"Zamanın birinde Mira'da bacadan düşen bir genç," diye başlayıp içinden yol geçen, sevda geçen, çağlar geçen, ucu bilinmeyen diyarlara giden bir hikâye anlatıyor bu kez Fuat Sevimay son romanı Aziz ile Nikola'da.
Bize Ulysses'i okutan yazarımız, bu defa kimlik meselesine odaklanıyor (hani şu bizim 'ocu, bucu, şucu' diye üzerimize yapıştırılan kimliklerimize) ve Aziz ve Nikola ile oradan oraya, o çağdan bu çağa koştur koştur bir yolculuk yaptırıyor okuyucusuna. Ama ne yolculuk!.. Bu yolculukta kimler yok ki?
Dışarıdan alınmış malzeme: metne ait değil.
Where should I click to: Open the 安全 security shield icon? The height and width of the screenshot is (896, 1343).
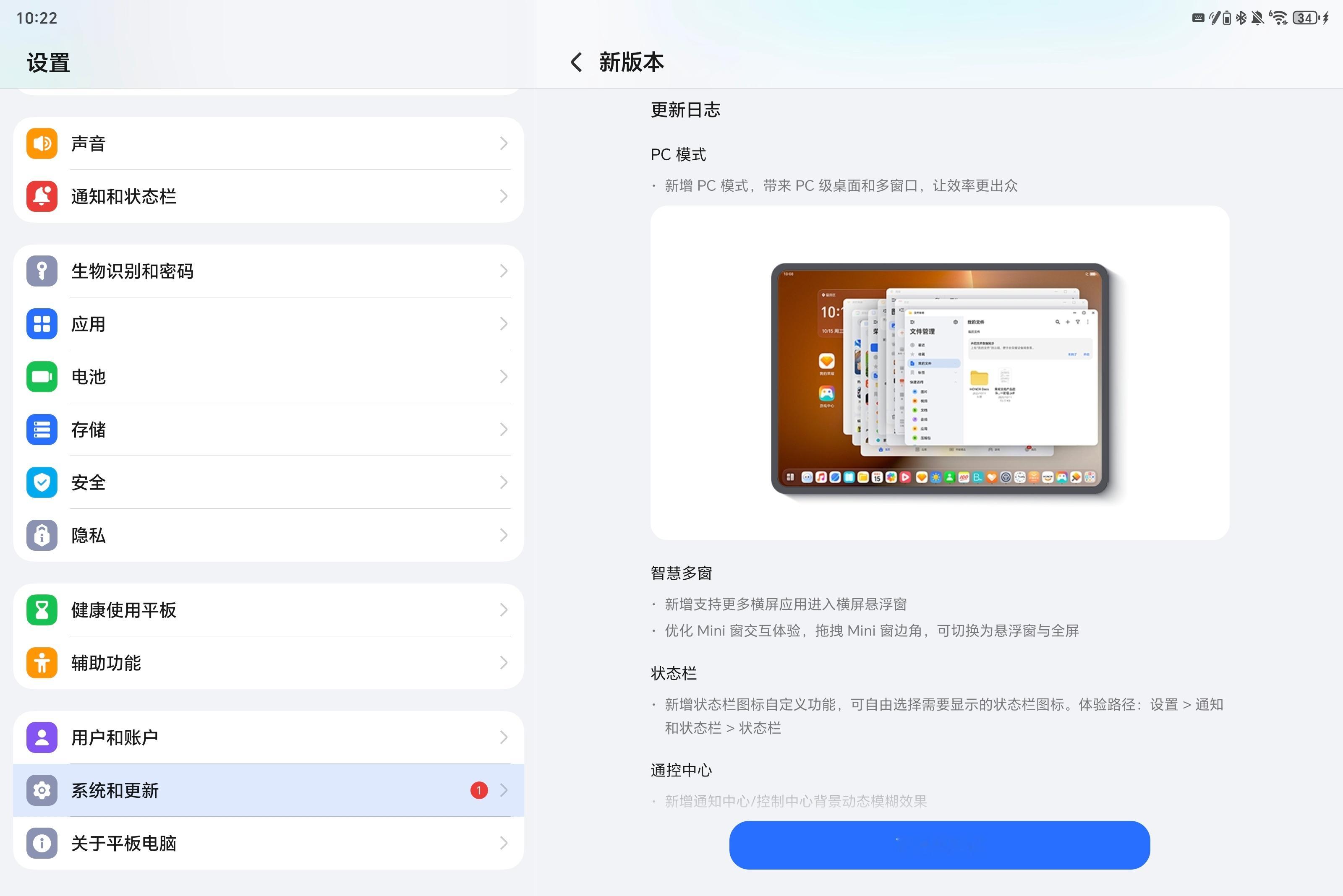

Bizim göbekli martı bile durmamış, taa Kapalıçarşı'dan kalkmış gelmiş, uçuveriyor semalarda.
Bizimkiler yolculuk boyu doğudur-batıdır, dindir-imandır, bilimdir-doğadır, uygarlıktır-çağdır tartışadursun, bu arada çağlar açılıp çağlar kapanıyor, Odesias Ithaka'ya dönüyor, Rönesans devri başlıyor, İstanbul fethediliyor, Viyana kuşatılıyor, sanayi devrimi gerçekleşiyor, bizimkiler de Nikola Baba'nın dünyanın dört bir yanına dağılan kemiklerinin peşinden oradan oraya, o çağdan bu çağa gidip geliyor.
Peki biz bu, çağdan çağa, oradan oraya Aziz ile Nikola'nın peşi sıra, soluk soluğa dolandık da yorulduk mu? Hayır, aksine bu harika yolculuktan okurken inanılmaz keyif aldım ben. İnanılmaz eğlenceli bir yolculuk bu, okurken gülmek garanti. O olmadık yerlere serpiştirilen şarkı dizeleri yok mu hele, beni benden aldı, yalan yok. Atasözleri, deyimler, kullanılan dil, karakterler, zamanın içinden kalkıp gelenler, hepsi bir bütün halinde muhteşemdi. Üstüne bir de sıkı bir sistem eleştirisi... Buyrun size tadından yenmez bir kitap: Aziz ile Nikola.
Aslında bu kitapla ilgili söylemek istediğim o kadar çok şey var ki, ama hem büyüsünü bozmak istemem, hem de satırlar yetmez. Yeni bir yılın başındayken, ben, geçtiğimiz yılın son günlerinde okuduğum Aziz ile Nikola'ya beni okurken en mutlu eden kitap unvanını veriyorum. Hayat tıkır mıkır geride kalırken, bize de zaten okuduğumuz güzel kitaplar ve aldığımız keyif kalmıyor mu?
Okuyun bu kitabı mutlaka, asla pişman olmazsınız. Haa, belki kitabı okuduktan sonra başkalarına, "Sen kimsin?" diye sormak yerine önce "Ben kimim?" diye sorar, sorgularsınız.